→ **DIRECTION 1**
List every dollar amount that appears in the Kevin Federline post.
→ **DIRECTION 2**
For each statement, say whether it agrees with the Kevin Federline post. Answer yes or no and quote the words from the post that decide it.
(a) Federline charges $20,000 to appear at events.
(b) Federline has reportedly made $700,000 over the last six months.
(c) Federline is paid $25,000 per week to promote Virgin Mobile cell phones.
→ **DIRECTION 3**
Carry the Kevin Federline post forward from its last line.

Kevin Federline makes more money than you

July 13th, 2006 // 65 Comments
kevin-federline-money.jpg

In Touch Weekly reports Kevin Federline is trying to pull in some extra cash by charging $20,000 to appear at events. Additionally, Federline has reportedly made $700,000 in the last four months: $250,000 for endorsing Blue Marlin clothing, $25,000 per day to promote Virgin Mobile cell phones, and negotiating to sign a deal with Jive Records for $300,000 per album.

Who are the people that are paying this guy to show up to their events? Maybe the launch party for Hobo Living Weekly? Or the annual conference for White People Who Think They’re Black? If you really want Kevin Federline to show up to your event you can save a little money and just take a crap in the middle of the floor. Then introduce the pile of warm feces as Kevin Federline and your guests will never know the difference. They might even comment he’s looking more cleaned up than usual.

superficial

  1. Fugurself

    What a ball sac!!

  2. rolson

    2nd…

  3. jrzmommy

    But…but…but he’s an ASSHOLE!

→ **PROVIDED RECORDS**
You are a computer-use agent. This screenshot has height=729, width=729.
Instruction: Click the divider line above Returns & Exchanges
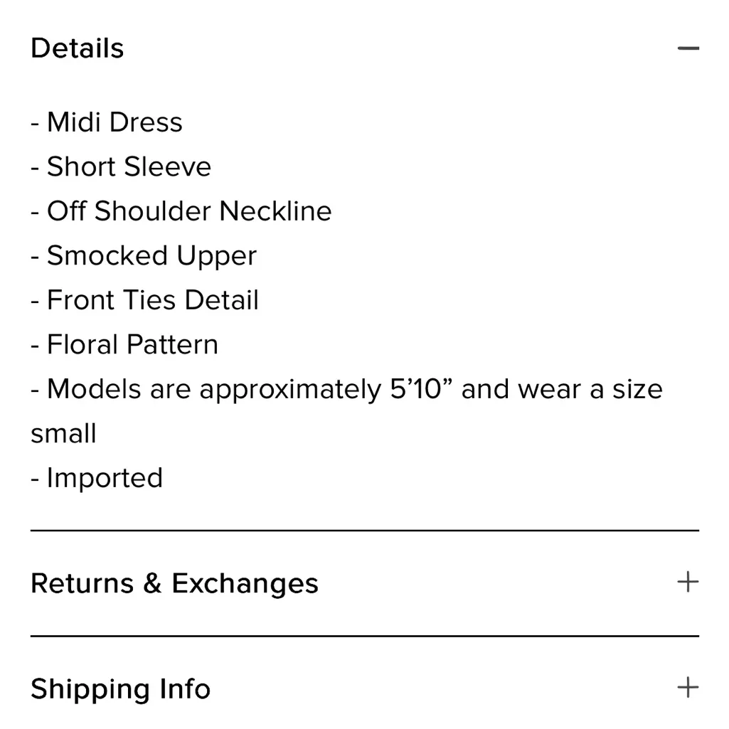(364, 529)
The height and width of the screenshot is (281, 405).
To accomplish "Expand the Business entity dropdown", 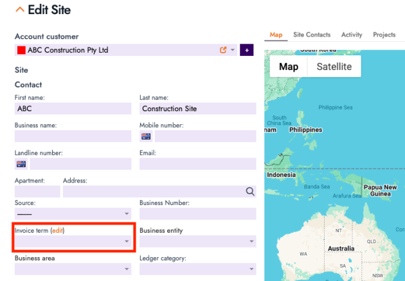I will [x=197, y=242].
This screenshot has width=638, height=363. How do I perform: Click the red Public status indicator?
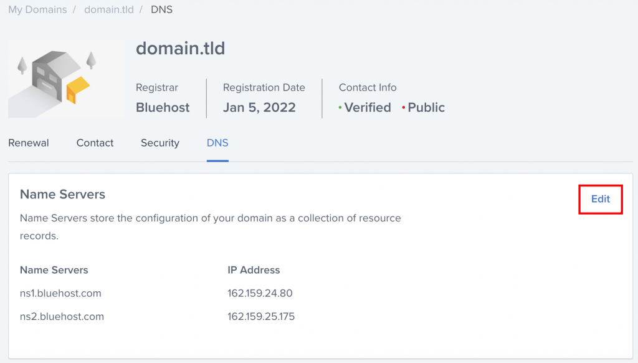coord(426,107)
...
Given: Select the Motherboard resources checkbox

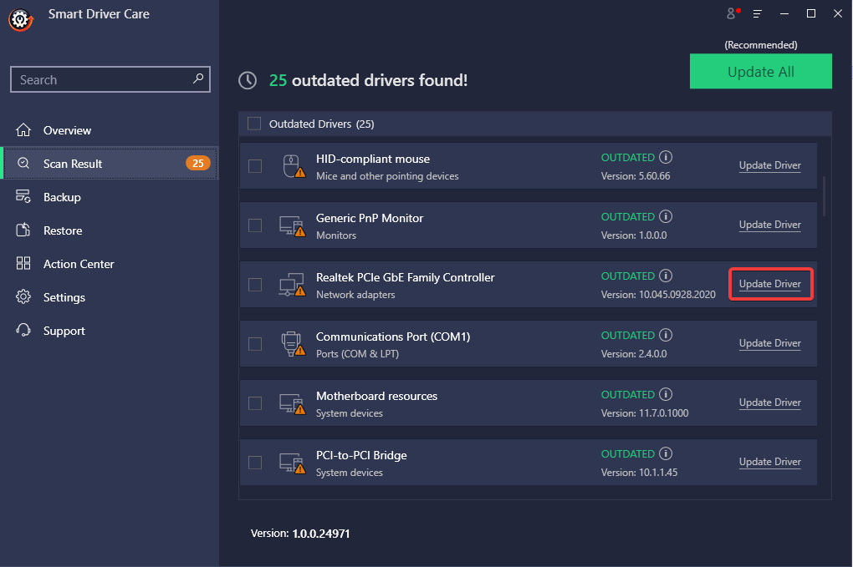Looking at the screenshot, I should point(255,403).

→ **EXPECTED OUTPUT 1**
$20,000
$700,000
$250,000
$25,000
$300,000

→ **EXPECTED OUTPUT 2**
(a) Yes: "charging $20,000 to appear at events"
(b) No: "made $700,000 in the last four months"
(c) No: "$25,000 per day to promote Virgin Mobile cell phones"

→ **EXPECTED OUTPUT 3**
  4. pop

    is the service called ‘rent-a-cletus’?

    http://popculturepundit.blogspot.com/

  5. jane's eyre

    *sigh*…what’s happened to America, where scuzzy, cheating, child-abandoning, no redeemable qualities people like this cretin get paid 1000x more money than the rest of us decent people?

  6. jrzmommy

    On an unrelated topic…well, except that it’s about another assclown….
    “LOS ANGELES, California (AP) — “Trapped in the Closet,” the controversial “South Park” episode that skewers Scientology and its popular proponent Tom Cruise, is hitting the airwaves again.

    Comedy Central plans to air the Emmy-nominated episode on July 19. It was last scheduled to rerun in March but was abruptly pulled by the network.

  7. Doxes

    Cornrows are not for white people. That white scalp showing through makes me faintly nauseous.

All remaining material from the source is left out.